Opposition to Omar Khadr’s settlement is puzzling and cynical: Paradkar, 10 juillet 2017
When it became known last week that Canada was to issue an apology worth $10.5 million to former Guantanamo Bay prisoner Omar Khadr, a Canadian, it came to many as a no-brainer.
After all, it aligned with Canadian values of freedom, ethics and social justice.
Morality aside, it wasn’t as if the government had a choice.
The Supreme Court of Canada ruled in favour of Khadr three times after his lawyers took the case to court, and in 2010 it unequivocally stated that Canadian officials had violated Khadr’s human rights under the Charter of Rights and Freedoms and that his treatment “offends the most basic Canadian standards about the treatment of detained youth suspects.”
There was no chance of the government winning the $20-million civil suit Khadr’s lawyers had launched in 2004.
“The only question that remained was how much to settle for,” says Star national security reporter Michelle Shephard, author of Guantanamo’s Child: The Untold Story of Omar Khadr and co-director of an Emmy-nominated documentary of the same name.
It didn’t seem possible that any Canadians would look askance at making reparations with a man whose life has been shaped by repeated betrayals: his father, Al Qaeda fundraiser Ahmed Said Khadr, who took him, an 8-year-old boy, to Afghanistan and Pakistan; his mother, Maha Elsamnah, who supported this; the U.S. military, who, instead of treating him as a child soldier (he was 15 when captured), detained, tortured and subjected him to an unfair trial; and Canada, which — under Jean Chrétien and Paul Martin’s Liberals and Stephen Harper’s Conservatives — abandoned him in the illegal hellhole that is Guantanamo Bay.
Oh, but the rage.
The calls for Omar Khadr to be charged with treason, calls for Prime Minister Justin Trudeau to be charged with treason, the outrage that a “terrorist” has been turned into a millionaire, even the spitting on of Canadian hero Lt.-Gen. Roméo Dallaire, who has devoted his life to championing the rights of child soldiers.
So much opinion based on sensationalized perspectives of those against the settlement.
Anybody out there have an 8-year-old child? One of mine is 9. You know and I know that it’s an age when kids adore their fathers and try to please them. Why would we think that such a child, exposed by his father to violent ideologies, was old enough to have known better by age 15? With that grooming, that child would have no chance.
It’s opportunistic to turn around now, as Conservative Leader Andrew Scheer did, and call the settlement “a slap in the face to the men and women in uniform.” If the country was so concerned about the effect of Khadr’s role on our troops, why didn’t it simply pull Khadr out of the U.S. and try him here? Our citizen, our justice.
It’s easy to tear people down when you’ve dehumanized them, easy to condemn those whom you’ve already demonized with a stereotype.
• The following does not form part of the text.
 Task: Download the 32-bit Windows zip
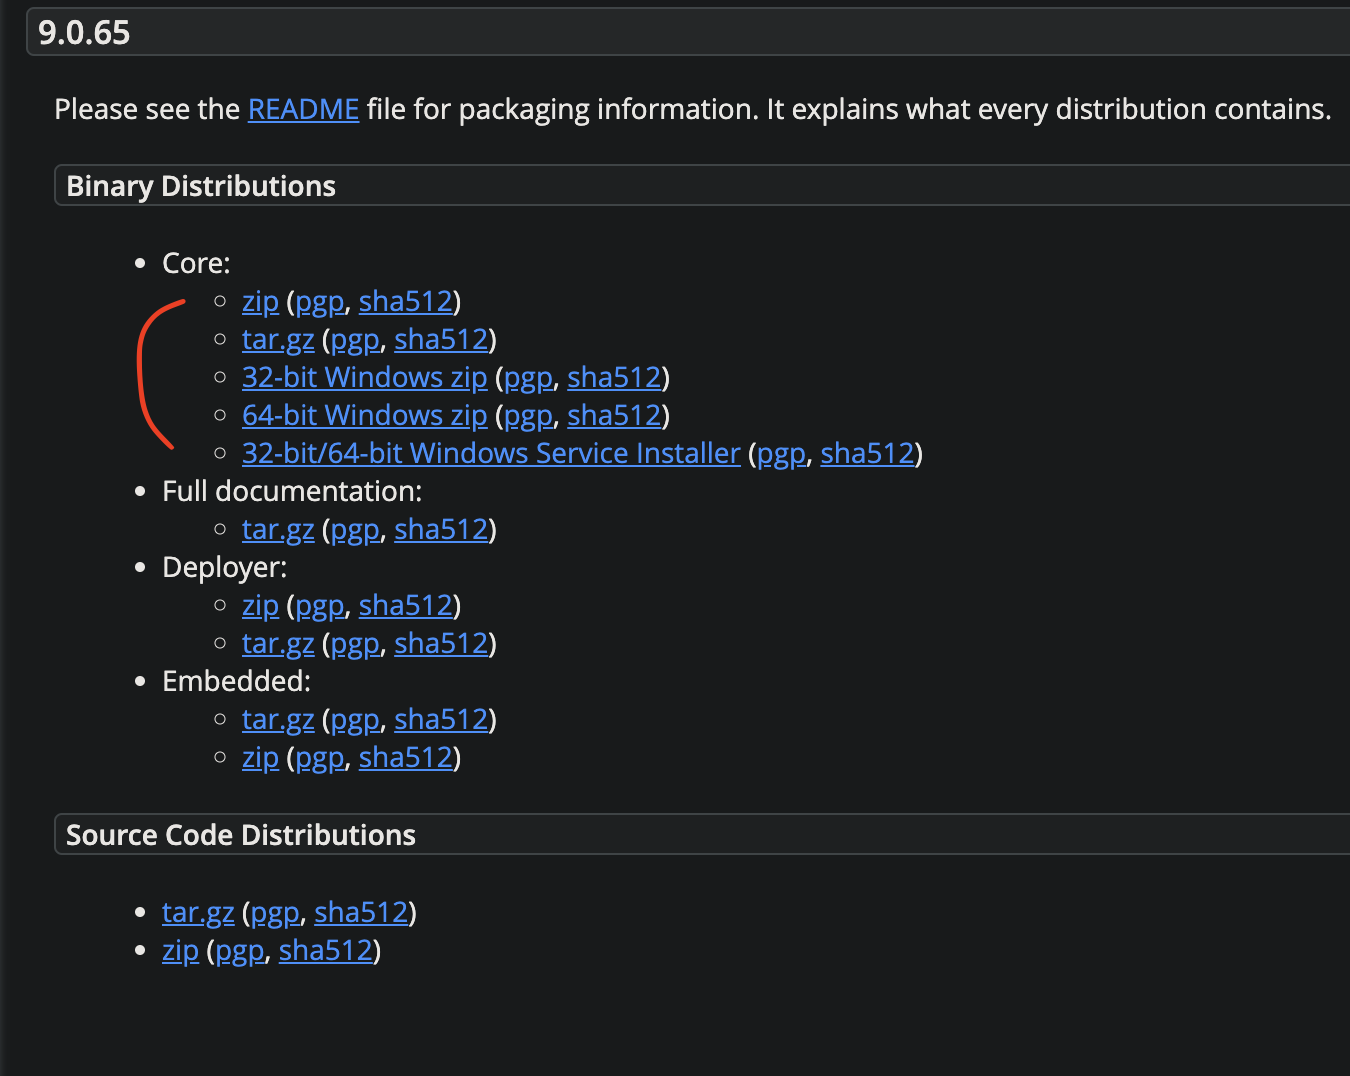pos(364,378)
Beyond the association with an infamous family, Khadr’s Islamic background seems to be at the root of the facile throwing around of the “terrorist” label.
In 2015, after an Edmonton court granted Khadr bail, his outspoken lawyer Dennis Edney bluntly told reporters about then prime minister Harper: “Mr. Harper is a bigot, and Mr. Harper doesn’t like Muslims. I once said publicly to Mr. Harper, ‘When you put your children to bed, ask yourself if you would like your children abused like Omar Khadr?’”
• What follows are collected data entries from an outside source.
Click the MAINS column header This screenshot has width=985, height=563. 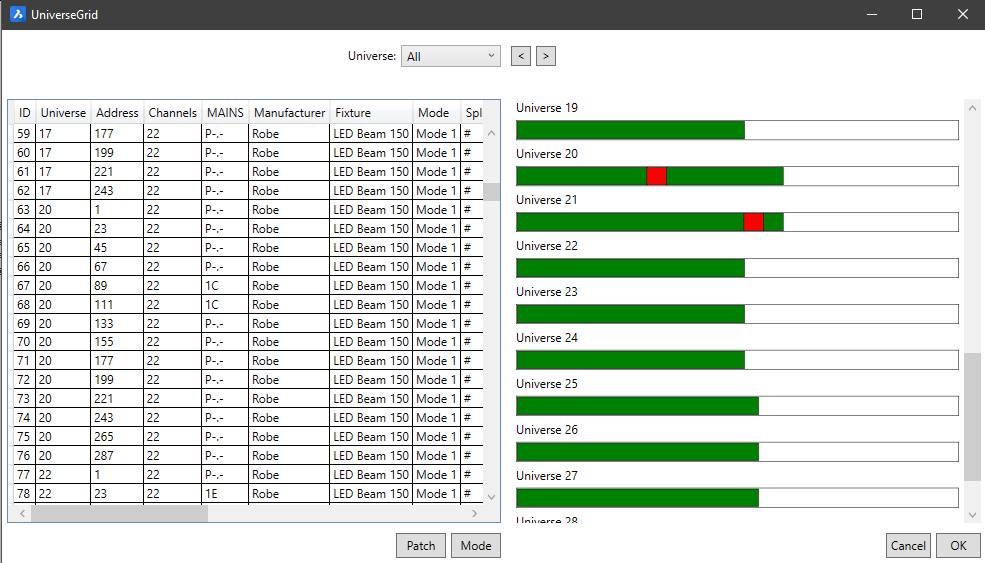224,113
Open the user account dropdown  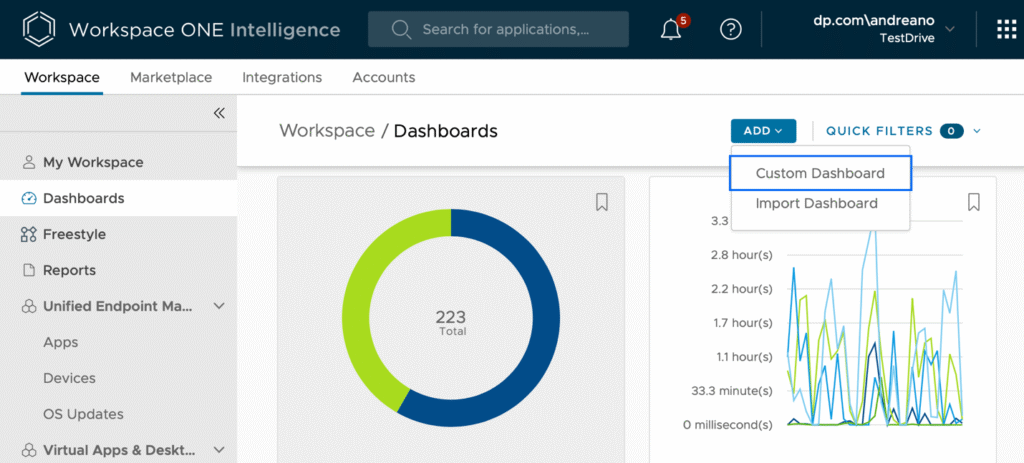tap(949, 29)
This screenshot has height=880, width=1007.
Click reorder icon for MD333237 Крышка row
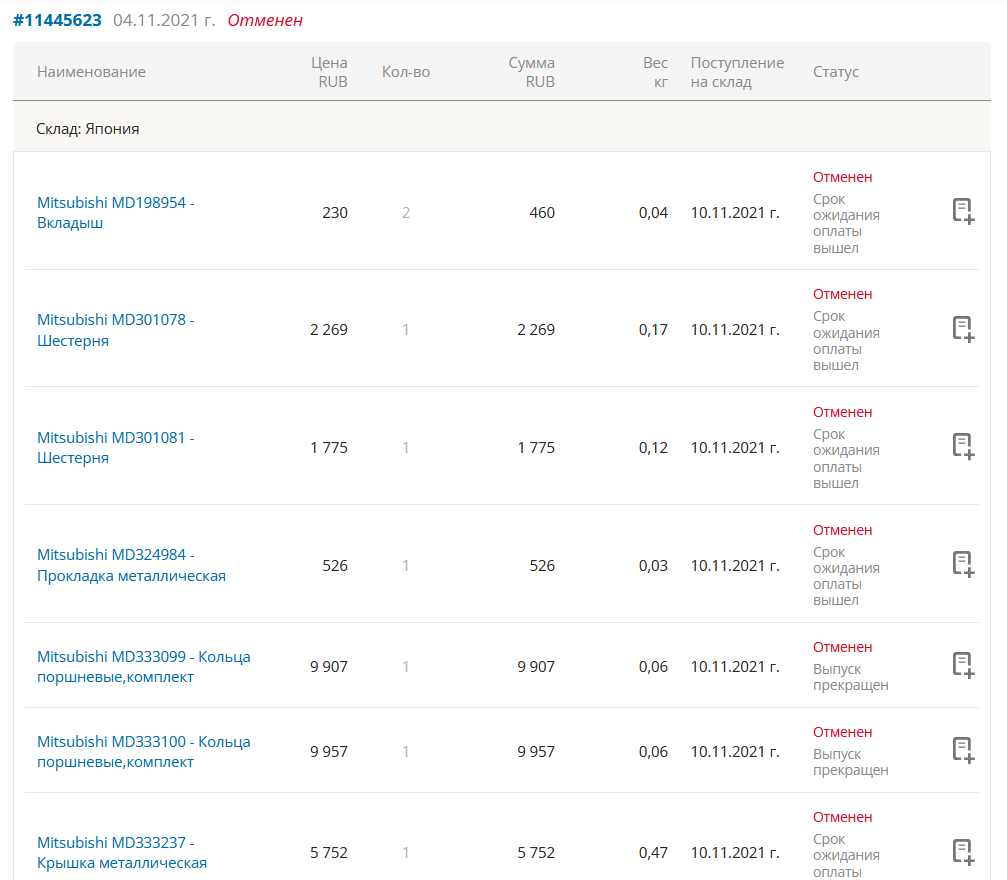click(x=962, y=852)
Canadians would not have been indifferent to his fate if Khadr had been a white minor who was shot in the chest, shackled, made to carry heavy buckets of water, forced into stress positions, made to urinate and used as a human mop, punched and slapped, thrown into solitary and deprived of sleep for weeks, and had spent years detained in legal limbo.
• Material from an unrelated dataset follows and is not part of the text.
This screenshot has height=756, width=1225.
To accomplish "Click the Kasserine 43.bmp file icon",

That there is opposition to Khadr’s settlement in the U.S. is expected, even though the soldier it tragically lost was lost in an act of war; to accept otherwise is potentially costly.
That Canadians are divided is puzzling. Does the opposition imply that we protect only those citizens we identify with? Does it mean we don’t protect Canadian children who do wrong? How are you a terrorist if you, say, launched a grenade during war? (In Khadr’s case, this is not definitively established.) Must you be in uniform to be a soldier?
There is a reason the United Nations defines child soldier as any child associated with an armed group below 18 years of age and why, in 2012, the UN called for Khadr to be repatriated to Canada.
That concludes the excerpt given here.